The perinatal shift in fetal-to-adult contractile protein gene isoforms likely impacts cardiac contractile properties. For example, the α-MHC and β-MHC proteins differ in their ATPase activities and actomyosin interaction kinetics; the ATPase activity and the velocity of actin displacement of the β-MHC protein are several-fold lower than those of the α-MHC protein. The ratio of α-MHC / β-MHC levels in the CM also correlates with contractile rate in vitro in hiPSC-CMs and in vivo across species [124, 125]. The resting heart rate in adult mouse hearts (500~700 bpm) with dominant α-MHC levels is markedly higher than that of human hearts (50~70 bpm) which have a greater proportion of β-MHC. The MLC2a to MLC2v switch during perinatal development matches increases in ventricular contractile force [126]. Compared to TNNI1, TNNI3 has an amino-terminal extension that harbors phosphorylation sites for PKA phosphorylation and other kinases [127]. PKA-mediated phosphorylation of the specific serine residues on TNNI3, downstream of β-adrenergic signaling, leads to enhanced relaxation (diastolic function) of cardiac muscle due to attenuation of the troponin C and troponin I interaction [127]. Postnatal titin isoform shift results in a change in cardiac muscle stiffness as evidenced by decreased passive tension and stiffness in failing hearts with increased N2BA (fetal): adult N2B (adult) ratio [106].

In parallel with contractile maturation, the CM undergoes electrophysiological maturation during postnatal cardiac development.
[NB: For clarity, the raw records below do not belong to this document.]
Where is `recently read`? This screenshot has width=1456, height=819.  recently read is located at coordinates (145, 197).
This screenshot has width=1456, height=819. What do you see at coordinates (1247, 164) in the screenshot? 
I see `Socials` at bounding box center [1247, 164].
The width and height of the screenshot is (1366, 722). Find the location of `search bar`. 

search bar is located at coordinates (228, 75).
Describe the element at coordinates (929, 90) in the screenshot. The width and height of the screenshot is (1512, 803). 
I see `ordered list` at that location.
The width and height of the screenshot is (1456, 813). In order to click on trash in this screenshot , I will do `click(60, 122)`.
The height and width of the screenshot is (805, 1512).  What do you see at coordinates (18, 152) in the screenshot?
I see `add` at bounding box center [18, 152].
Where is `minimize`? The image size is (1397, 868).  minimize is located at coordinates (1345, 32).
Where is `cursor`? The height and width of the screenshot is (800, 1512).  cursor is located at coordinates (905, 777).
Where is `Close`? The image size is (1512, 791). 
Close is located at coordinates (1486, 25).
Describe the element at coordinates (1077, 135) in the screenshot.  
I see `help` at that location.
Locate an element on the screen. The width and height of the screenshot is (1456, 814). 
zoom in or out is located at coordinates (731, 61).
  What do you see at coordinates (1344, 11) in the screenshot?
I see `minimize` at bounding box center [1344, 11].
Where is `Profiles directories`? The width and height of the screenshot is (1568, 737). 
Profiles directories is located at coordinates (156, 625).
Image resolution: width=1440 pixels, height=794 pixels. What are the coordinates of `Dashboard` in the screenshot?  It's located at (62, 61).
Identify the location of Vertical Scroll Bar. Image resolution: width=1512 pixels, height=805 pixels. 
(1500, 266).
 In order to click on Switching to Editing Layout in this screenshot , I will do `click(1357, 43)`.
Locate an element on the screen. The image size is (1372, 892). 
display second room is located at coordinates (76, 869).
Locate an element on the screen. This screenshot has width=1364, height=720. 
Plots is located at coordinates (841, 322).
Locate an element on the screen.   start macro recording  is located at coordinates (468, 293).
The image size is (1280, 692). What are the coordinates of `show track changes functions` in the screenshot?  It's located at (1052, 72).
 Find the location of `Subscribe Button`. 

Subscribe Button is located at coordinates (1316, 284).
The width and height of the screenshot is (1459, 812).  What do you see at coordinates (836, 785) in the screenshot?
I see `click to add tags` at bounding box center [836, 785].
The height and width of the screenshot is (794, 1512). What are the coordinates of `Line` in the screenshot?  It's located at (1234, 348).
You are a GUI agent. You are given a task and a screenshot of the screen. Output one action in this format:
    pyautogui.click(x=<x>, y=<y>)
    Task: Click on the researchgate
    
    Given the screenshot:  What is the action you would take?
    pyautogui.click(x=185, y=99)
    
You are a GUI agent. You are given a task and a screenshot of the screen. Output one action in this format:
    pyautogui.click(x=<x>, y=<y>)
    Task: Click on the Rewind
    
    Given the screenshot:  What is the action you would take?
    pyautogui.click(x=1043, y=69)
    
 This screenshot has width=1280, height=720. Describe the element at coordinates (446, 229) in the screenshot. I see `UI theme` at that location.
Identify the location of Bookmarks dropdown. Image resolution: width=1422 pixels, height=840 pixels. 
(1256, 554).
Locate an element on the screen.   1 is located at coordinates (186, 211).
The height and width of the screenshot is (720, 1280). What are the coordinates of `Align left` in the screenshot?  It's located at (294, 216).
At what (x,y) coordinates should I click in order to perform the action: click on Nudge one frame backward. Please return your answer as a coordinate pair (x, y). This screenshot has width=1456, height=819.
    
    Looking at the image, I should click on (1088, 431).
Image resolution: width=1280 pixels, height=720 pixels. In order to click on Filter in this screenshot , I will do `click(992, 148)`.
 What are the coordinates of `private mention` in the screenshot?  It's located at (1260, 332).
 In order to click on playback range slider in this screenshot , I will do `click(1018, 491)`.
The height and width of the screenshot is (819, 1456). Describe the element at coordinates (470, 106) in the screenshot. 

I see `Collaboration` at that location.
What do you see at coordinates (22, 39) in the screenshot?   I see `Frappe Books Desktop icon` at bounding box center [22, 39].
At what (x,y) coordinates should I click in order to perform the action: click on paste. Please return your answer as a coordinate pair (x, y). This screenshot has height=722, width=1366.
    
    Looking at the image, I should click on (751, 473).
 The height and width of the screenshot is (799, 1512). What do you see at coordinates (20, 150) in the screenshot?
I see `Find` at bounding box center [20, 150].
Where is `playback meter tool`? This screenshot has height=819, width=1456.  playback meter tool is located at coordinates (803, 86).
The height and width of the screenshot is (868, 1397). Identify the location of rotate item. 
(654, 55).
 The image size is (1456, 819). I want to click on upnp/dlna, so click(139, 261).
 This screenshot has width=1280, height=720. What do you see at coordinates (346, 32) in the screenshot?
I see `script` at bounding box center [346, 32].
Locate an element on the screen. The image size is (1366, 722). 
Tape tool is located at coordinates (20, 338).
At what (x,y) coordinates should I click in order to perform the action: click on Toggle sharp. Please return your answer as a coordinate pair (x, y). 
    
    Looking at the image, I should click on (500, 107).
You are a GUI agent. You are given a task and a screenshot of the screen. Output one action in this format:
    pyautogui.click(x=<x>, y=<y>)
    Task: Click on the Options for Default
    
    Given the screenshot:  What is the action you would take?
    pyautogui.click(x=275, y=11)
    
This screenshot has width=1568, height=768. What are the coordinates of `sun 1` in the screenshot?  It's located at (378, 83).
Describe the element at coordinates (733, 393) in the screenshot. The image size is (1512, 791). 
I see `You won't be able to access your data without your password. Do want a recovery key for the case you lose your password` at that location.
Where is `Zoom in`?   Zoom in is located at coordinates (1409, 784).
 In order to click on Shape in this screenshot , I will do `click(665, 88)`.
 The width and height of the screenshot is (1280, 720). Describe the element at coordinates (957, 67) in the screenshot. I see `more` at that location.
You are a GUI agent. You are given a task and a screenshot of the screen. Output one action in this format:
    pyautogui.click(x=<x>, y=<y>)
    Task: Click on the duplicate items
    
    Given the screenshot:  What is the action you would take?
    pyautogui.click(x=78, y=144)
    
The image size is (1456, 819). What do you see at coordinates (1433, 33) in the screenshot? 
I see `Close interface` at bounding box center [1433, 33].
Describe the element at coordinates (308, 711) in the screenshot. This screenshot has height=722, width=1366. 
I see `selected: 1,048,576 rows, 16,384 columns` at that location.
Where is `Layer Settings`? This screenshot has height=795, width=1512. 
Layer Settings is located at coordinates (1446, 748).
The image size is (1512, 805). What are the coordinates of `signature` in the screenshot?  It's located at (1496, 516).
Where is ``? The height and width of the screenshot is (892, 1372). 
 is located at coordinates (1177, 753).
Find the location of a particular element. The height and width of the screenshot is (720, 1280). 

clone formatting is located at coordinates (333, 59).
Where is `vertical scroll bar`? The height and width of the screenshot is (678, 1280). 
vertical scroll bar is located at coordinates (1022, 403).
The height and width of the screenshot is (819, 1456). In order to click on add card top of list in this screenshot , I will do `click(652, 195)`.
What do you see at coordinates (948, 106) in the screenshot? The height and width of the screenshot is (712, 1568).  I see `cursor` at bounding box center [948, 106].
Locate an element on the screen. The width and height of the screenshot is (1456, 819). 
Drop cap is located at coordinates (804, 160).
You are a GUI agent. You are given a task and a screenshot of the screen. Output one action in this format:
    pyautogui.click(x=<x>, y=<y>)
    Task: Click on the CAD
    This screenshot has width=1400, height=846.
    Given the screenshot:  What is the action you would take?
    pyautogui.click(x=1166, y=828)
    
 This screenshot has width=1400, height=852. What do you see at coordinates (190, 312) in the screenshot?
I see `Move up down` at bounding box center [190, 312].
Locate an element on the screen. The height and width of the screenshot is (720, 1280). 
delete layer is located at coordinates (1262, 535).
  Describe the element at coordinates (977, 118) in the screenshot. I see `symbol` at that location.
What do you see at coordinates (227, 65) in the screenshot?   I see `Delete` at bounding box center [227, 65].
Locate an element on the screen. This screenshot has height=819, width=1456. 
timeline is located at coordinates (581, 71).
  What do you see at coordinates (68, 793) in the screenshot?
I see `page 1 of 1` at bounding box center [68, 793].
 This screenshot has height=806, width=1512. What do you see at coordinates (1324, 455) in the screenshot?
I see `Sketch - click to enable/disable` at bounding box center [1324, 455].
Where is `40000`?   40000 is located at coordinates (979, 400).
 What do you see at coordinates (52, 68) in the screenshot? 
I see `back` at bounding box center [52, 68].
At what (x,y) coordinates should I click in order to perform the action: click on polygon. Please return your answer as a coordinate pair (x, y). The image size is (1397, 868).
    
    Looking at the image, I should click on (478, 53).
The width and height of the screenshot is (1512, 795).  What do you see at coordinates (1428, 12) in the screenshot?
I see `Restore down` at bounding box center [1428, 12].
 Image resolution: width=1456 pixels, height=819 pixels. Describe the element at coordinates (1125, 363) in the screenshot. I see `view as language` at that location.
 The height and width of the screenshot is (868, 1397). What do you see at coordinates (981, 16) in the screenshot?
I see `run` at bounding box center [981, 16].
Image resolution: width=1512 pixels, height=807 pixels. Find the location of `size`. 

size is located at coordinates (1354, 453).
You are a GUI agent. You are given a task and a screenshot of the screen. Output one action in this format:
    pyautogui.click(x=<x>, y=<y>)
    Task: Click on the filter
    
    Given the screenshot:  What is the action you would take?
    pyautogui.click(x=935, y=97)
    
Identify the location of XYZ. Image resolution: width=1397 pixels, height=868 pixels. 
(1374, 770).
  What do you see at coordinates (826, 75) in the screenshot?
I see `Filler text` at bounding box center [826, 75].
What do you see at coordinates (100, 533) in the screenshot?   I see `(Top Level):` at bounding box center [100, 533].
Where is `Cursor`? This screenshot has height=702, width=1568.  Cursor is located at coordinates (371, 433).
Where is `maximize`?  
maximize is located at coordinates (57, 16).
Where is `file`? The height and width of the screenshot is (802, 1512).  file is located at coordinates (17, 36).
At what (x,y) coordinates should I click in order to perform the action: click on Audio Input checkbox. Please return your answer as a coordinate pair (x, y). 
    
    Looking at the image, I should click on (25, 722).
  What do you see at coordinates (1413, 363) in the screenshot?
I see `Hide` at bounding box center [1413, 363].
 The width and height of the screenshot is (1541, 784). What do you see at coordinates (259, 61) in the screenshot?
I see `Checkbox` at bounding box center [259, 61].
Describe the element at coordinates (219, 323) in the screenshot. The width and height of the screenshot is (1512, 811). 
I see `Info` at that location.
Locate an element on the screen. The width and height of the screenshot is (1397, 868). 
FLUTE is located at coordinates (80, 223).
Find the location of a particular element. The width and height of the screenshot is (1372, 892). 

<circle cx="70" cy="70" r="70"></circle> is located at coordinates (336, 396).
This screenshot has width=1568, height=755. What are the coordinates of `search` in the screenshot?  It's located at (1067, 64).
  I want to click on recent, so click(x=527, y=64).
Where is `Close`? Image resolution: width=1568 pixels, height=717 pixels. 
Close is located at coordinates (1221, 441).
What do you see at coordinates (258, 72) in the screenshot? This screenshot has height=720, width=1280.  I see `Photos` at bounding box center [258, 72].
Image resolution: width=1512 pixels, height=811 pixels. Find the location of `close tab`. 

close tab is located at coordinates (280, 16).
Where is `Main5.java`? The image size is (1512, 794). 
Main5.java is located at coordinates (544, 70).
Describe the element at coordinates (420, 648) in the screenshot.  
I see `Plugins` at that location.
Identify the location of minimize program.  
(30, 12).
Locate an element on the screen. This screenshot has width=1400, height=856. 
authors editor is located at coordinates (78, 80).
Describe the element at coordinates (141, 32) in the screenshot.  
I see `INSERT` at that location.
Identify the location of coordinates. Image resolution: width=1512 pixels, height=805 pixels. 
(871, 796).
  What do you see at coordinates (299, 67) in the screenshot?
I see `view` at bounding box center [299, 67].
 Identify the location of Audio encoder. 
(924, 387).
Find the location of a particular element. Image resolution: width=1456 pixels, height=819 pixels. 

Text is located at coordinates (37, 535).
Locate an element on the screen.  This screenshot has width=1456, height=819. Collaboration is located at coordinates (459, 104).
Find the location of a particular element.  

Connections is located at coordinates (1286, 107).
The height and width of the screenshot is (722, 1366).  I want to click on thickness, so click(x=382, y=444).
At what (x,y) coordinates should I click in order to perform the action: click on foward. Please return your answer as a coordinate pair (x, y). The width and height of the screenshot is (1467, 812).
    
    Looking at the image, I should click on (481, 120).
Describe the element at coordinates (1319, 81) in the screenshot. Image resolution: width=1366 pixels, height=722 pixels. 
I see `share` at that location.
This maturation process is characterized by precise perinatal induction in the expression profiles of various ion channels and Ca²⁺ handling proteins, including the well-studied ryanodine receptor 2 (RYR2) and ATPase sarcoplasmic/endoplasmic reticulum Ca²⁺ transporting 2 or SERCA2 coded in ATP2A2 [56]. The postnatal expression of these genes occurs coincident with that of other ion transporters such as KCNJ2 and KCNJ12, the latter preserving inward rectifying current and maintaining a negative resting membrane potential, typically around −85 to −90 mV in the adult CM [128, 129]. In contrast, immature CMs, such as hiPSC-CMs, exhibit automaticity due to an immature pattern of ion channel expression levels [130]. Recent research has identified elevated and sustained expression levels of HCN4, CACNA1H, and SLC8A1, coupled with the absence of KCNJ2 expression, as key contributors to automaticity in immature hiPSC-CMs [130]. The expression of HCN4, encoding hyperpolarization-activated cyclic nucleotide-gated potassium channel, is dramatically downregulated in cardiac ventricles during development and its expression is induced in the hypertrophied heart [131–133]. A hallmark of cardiac maturation is the formation of transverse tubules (T-tubules), specialized invaginations of the cell membrane primarily found in striated muscle cells [4, 134]. The specialized membranous structures of the T-tubules are located transversely into the central regions of CMs, housing a substantial complement of ion channels and regulatory proteins integral to the orchestration of excitation-contraction coupling processes. These distinctive membrane features facilitate the rapid propagation of electrical signals, ultimately culminating in the prompt release of Ca²⁺ from the sarcoplasmic reticulum [134]. Stem cell-derived CMs typically do not form T-tubules under conventional two-dimensional culture conditions [135, 136]. However, several experimental manipulations such as engineered heart tissue (EHT) with concomitant electrical stimulation, a combined regimen of T3 and dexamethasone (Dex) treatment, or the treatment with the ERRγ modulator T112 has been shown to induce T-tubule development in hiPSC-CMs [94, 137, 138].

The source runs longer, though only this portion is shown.